__Work request__: From the entries below, count the lines with "screenshot". Write only the count.

-------- Data shown --------

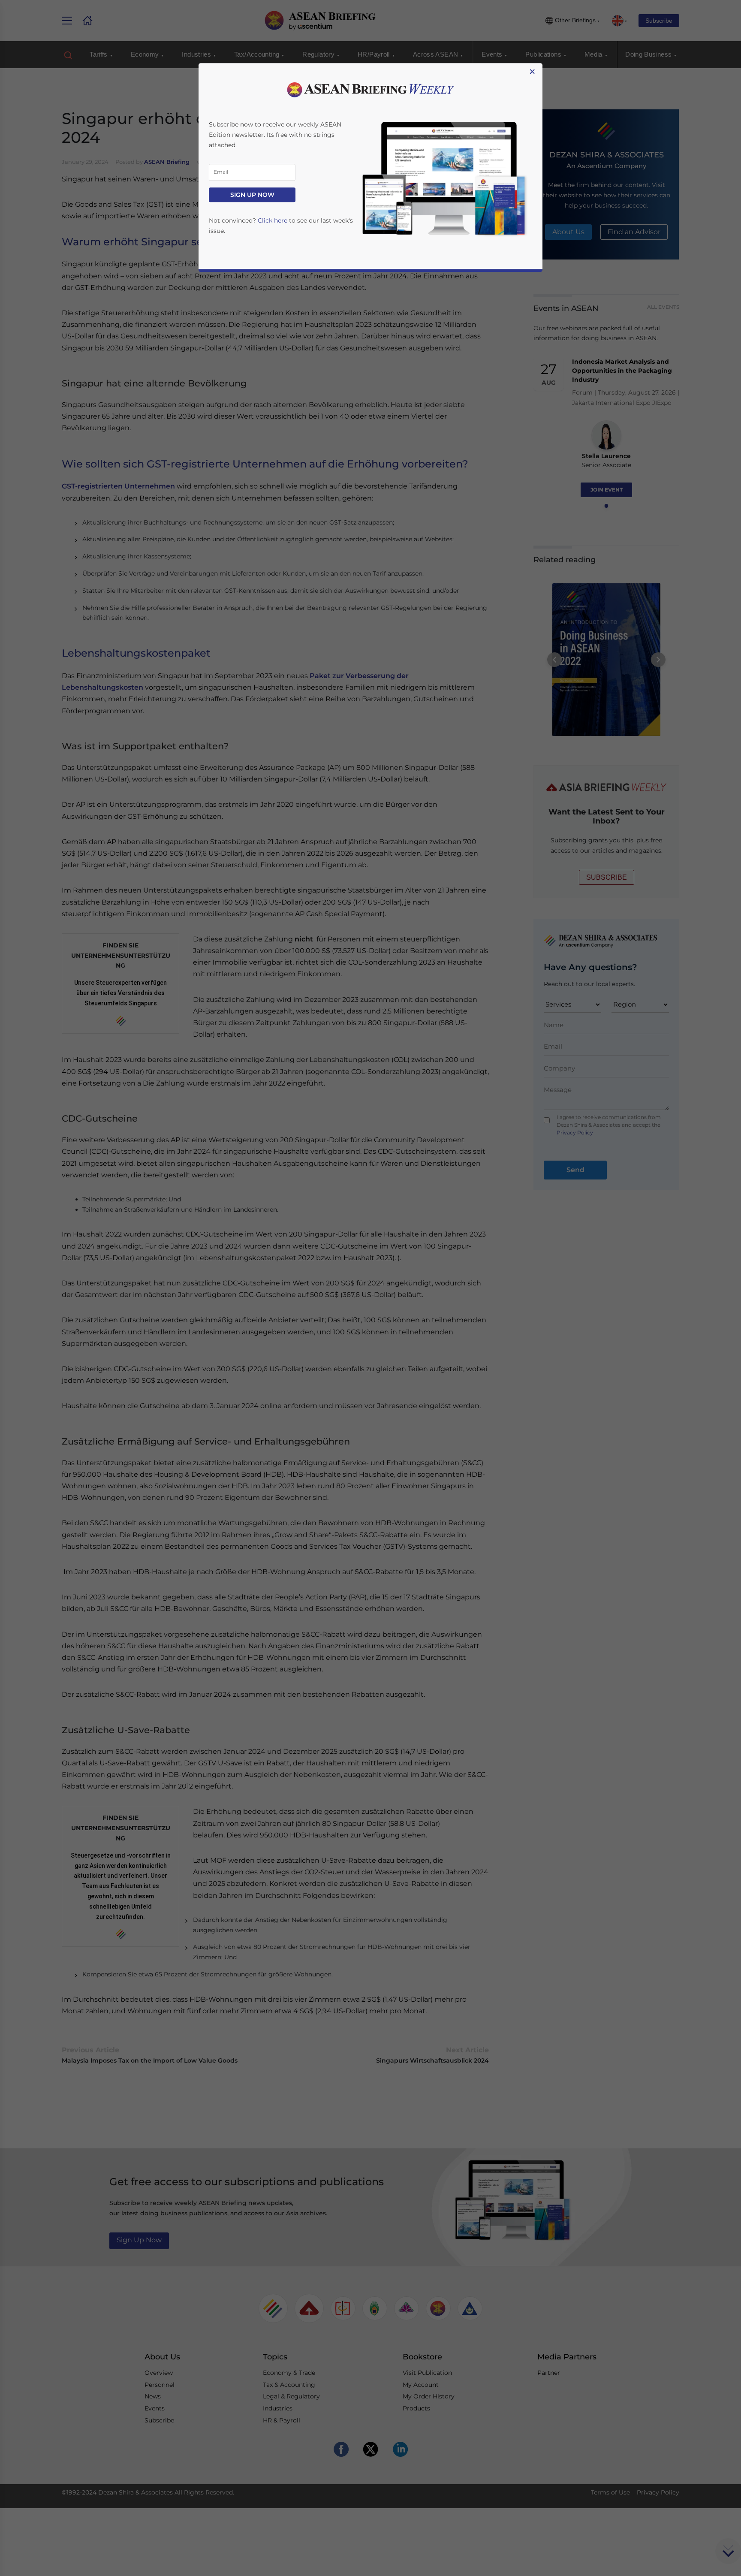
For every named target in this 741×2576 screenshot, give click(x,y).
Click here (272, 220)
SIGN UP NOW (252, 195)
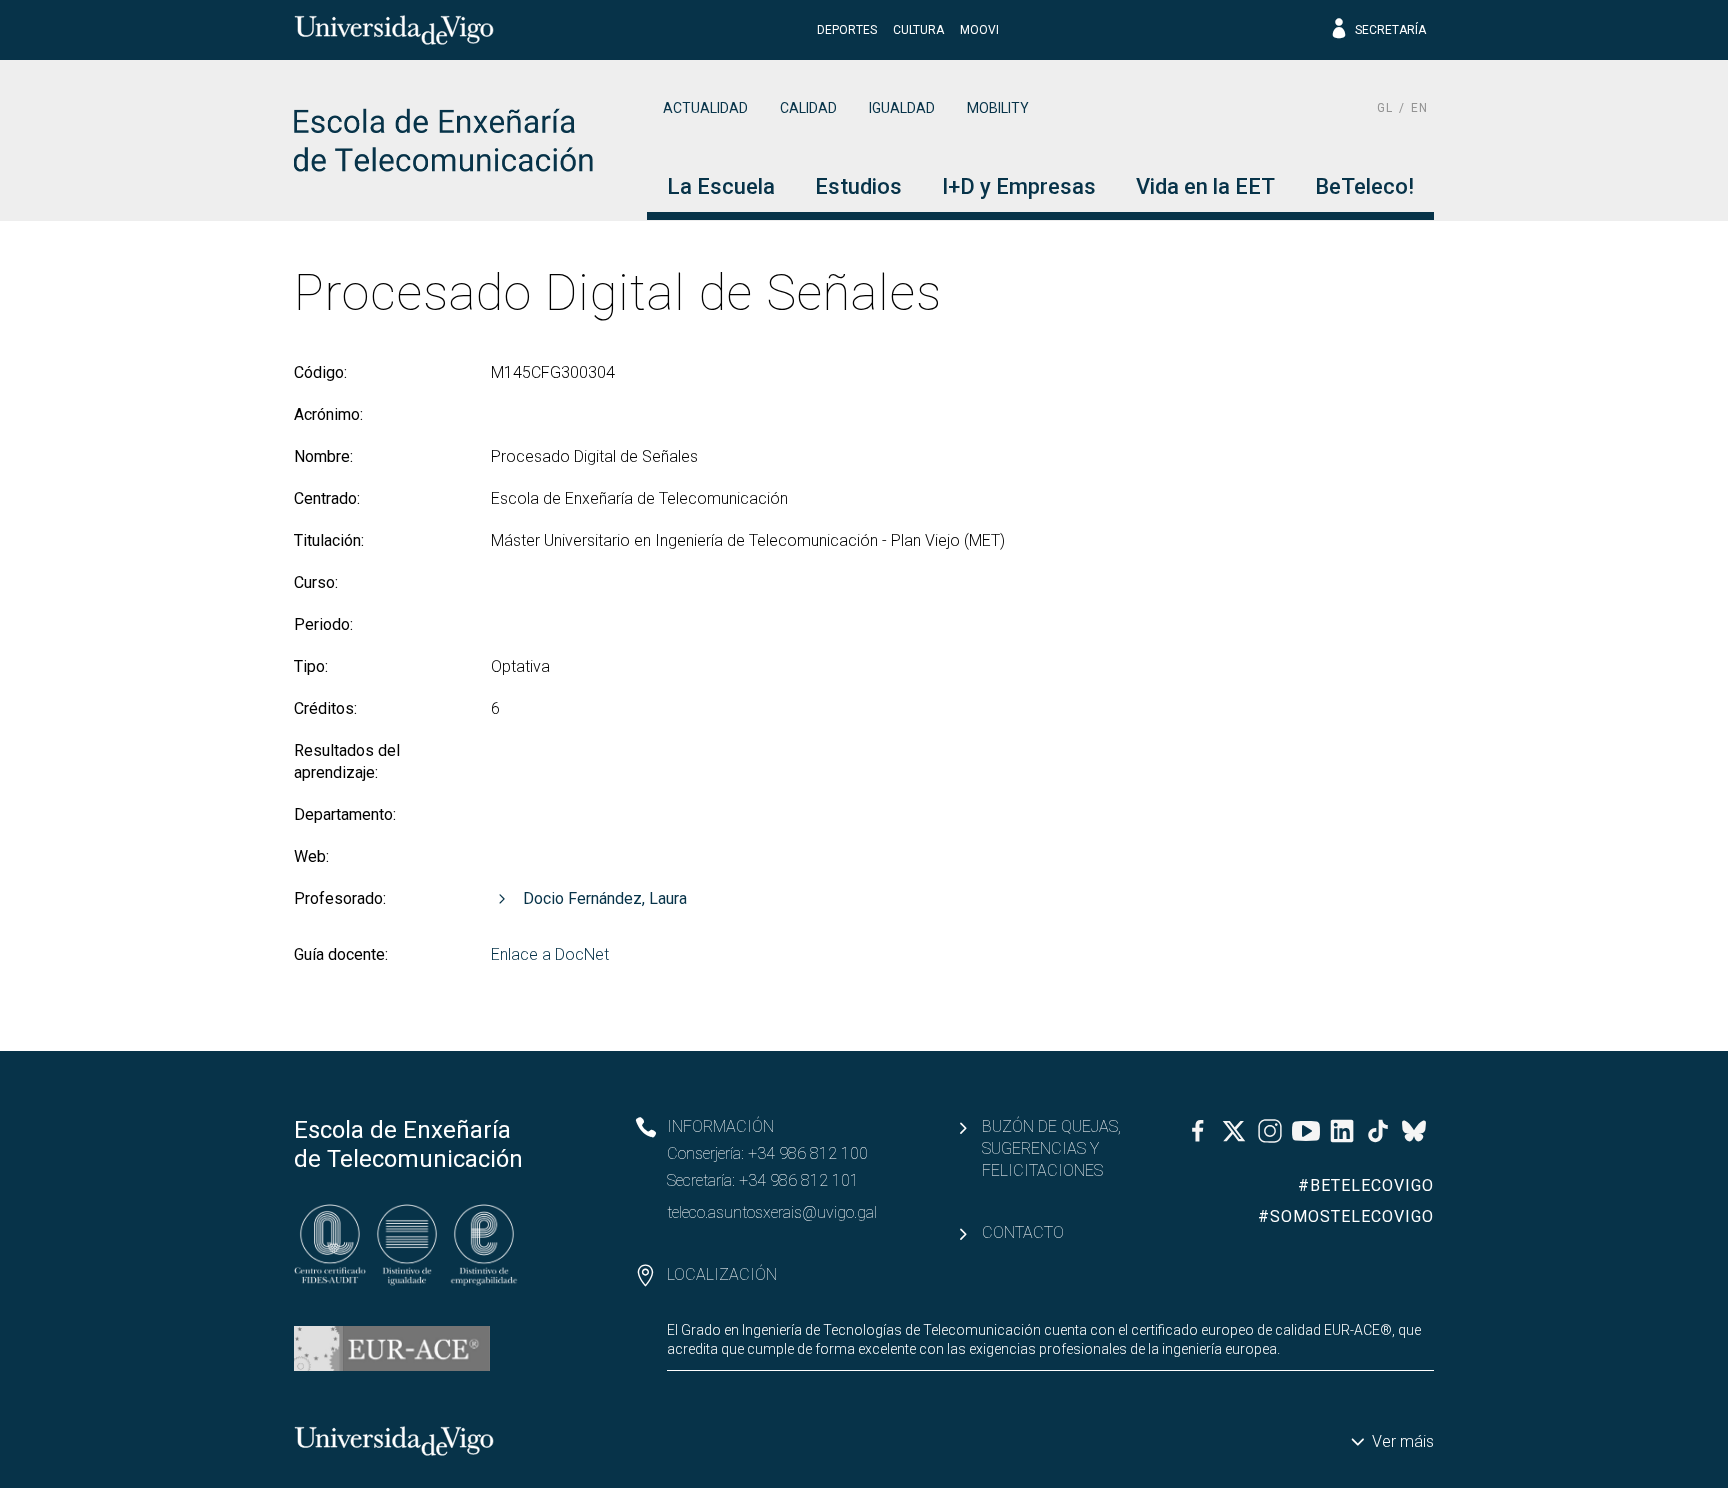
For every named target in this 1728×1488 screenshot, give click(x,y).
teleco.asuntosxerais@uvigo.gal (772, 1212)
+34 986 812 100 (808, 1153)
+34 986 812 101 (799, 1180)
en (1419, 108)
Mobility (998, 108)
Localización (722, 1274)
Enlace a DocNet (550, 954)
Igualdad (902, 108)
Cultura (918, 30)
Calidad (808, 108)
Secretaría (1390, 30)
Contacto (1023, 1232)
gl (1385, 108)
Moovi (979, 30)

--------

__Task output__: 2